Choosing Not to Drink

After I was diagnosed with thyroid eye disease (TED), I made a conscious decision not to drink. I was not a big drinker anyway so it was not much of a lifestyle change to begin with.

Reasons for not drinking with thyroid eye disease

In my daily life, I was around people who drank but I never felt the pressure to drink. I liked not drinking. I did not drink before I could legally drink and when I could legally drink, I did not like how I would giggle nonstop. I didn’t like how the people in my life would joke about how I was drunk after 1 glass of wine.

My alcohol tolerance was quite low. I would have one glass of wine on occasion every few months and feel tipsy. With TED, I felt really out of control of my eyes and my body. I did not want to voluntarily feel even more out of control than I already was.

My depth perception issues because of TED were so intense when I was sober. I would run into couches, tables, and door frames in the most familiar spaces. I had no interest in drinking and finding out how much worse these issues could be.

Vacation

The only time I questioned my decision not to drink was when I went on a cruise vacation with my dad’s side of the family. Everyone was drinking from early on in the day throughout the night.

We were on a boat, what else were they supposed to do? Plus, mostly everyone had bought the unlimited drink package.
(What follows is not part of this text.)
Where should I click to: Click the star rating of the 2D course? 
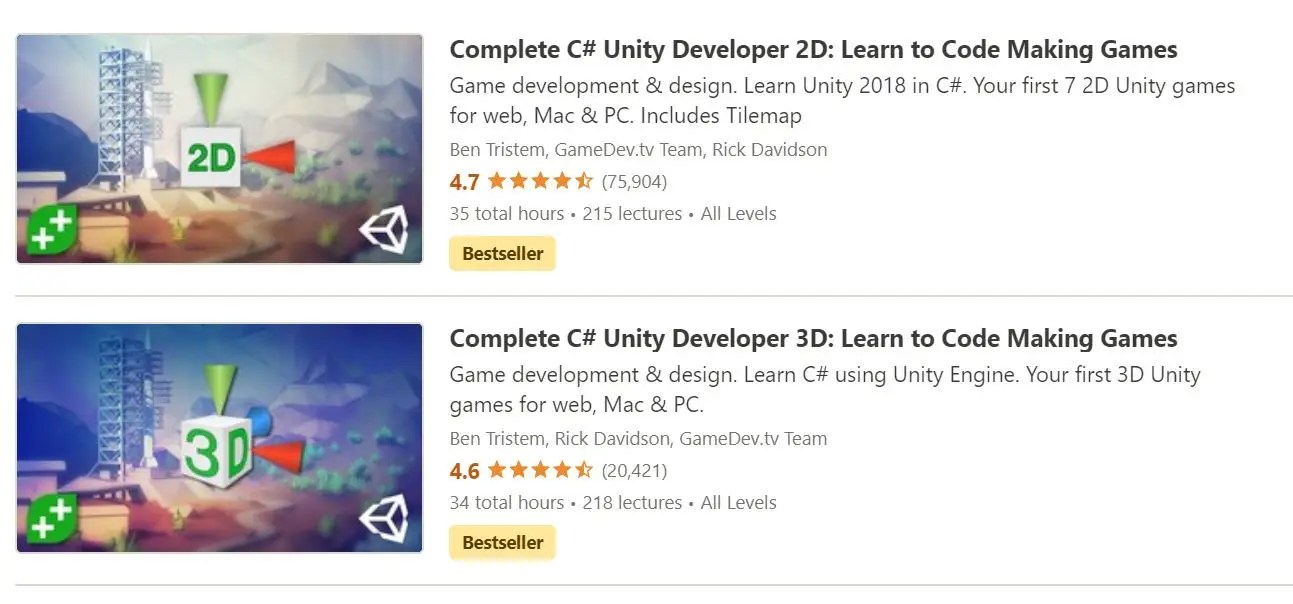tap(537, 181)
Whereas I had gotten the unlimited wifi package to cope with being in an unfamiliar moving boat for a week where every object around was fair game to bump into.

This or That

Have you changed your relationship with alcohol due to TED?

One night out

One night, my dad, sister, and some of my cousins tried to find the silent disco. When we could not find the silent disco, we ended up in the club on the boat. Being completely sober in a room filled with strangers drinking was not my idea of a good time.

Soon after we arrived, I decided to leave. My family members were ordering even more drinks for themselves and the swirling white lights in the dark of the club made for an unpleasant experience for me. We had been on the cruise for days at this point and I was exhausted with being on a boat.
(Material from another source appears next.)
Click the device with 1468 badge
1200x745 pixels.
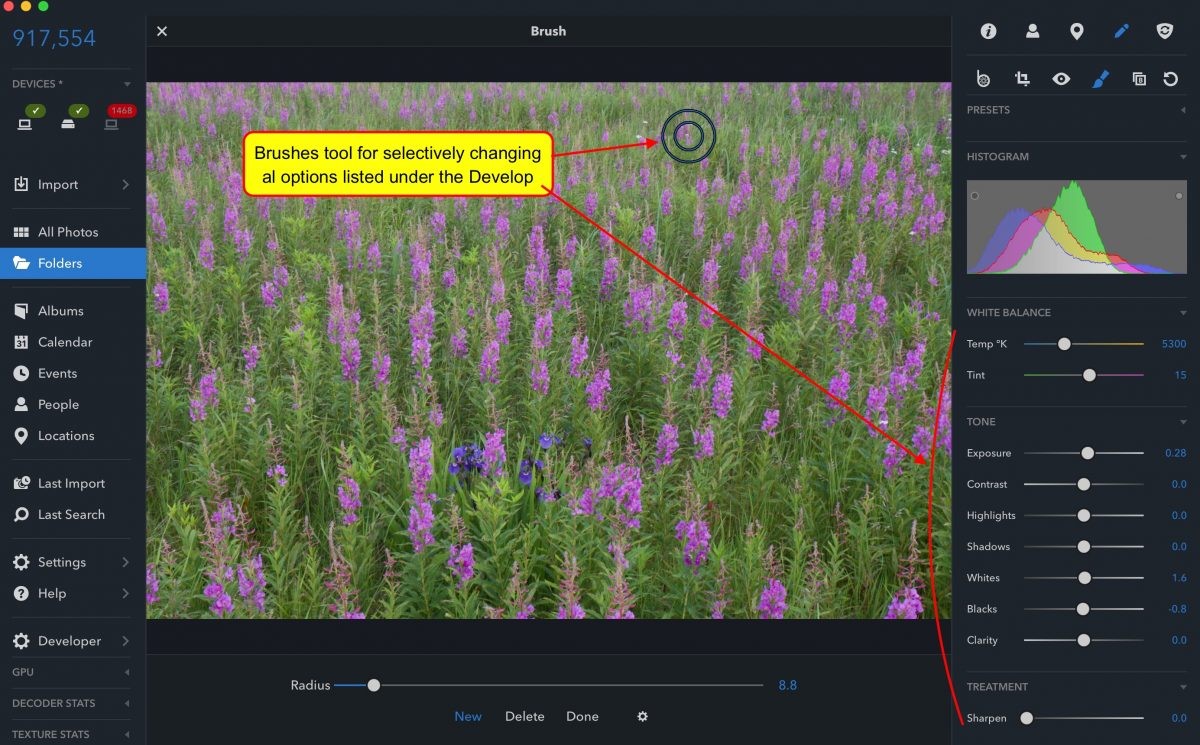(112, 124)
As I was walking up the stairs to leave the club, I fell. The stairs were uneven and it was dark so I could not see exactly where I was stepping. A couple sitting nearby asked if I was okay. I was humiliated. Not because of the fall but because they must have thought I had been drinking when I was in fact stone cold sober. I was probably the most sober person in the club that night. I nodded my head and gave them a thumbs up then ran quickly up the stairs.

One drink

On the last night of the cruise, I was sitting with my mom listening to someone play guitar. She exclaimed I had not had 1 drink this entire vacation. I nodded. She was drinking a glass of Bailey’s and asked if I wanted a sip. Bailey’s has always been a favorite of mine.

I took a sip and instantly felt regret for not drinking during this trip. I was miserable when I could have been at least miserable AND buzzed?! I finished her drink and we headed back up to the room. I noticed I was walking a bit more unsteady than before. Waiting for the elevator, I start giggling. The fleeting feeling of regret faded away.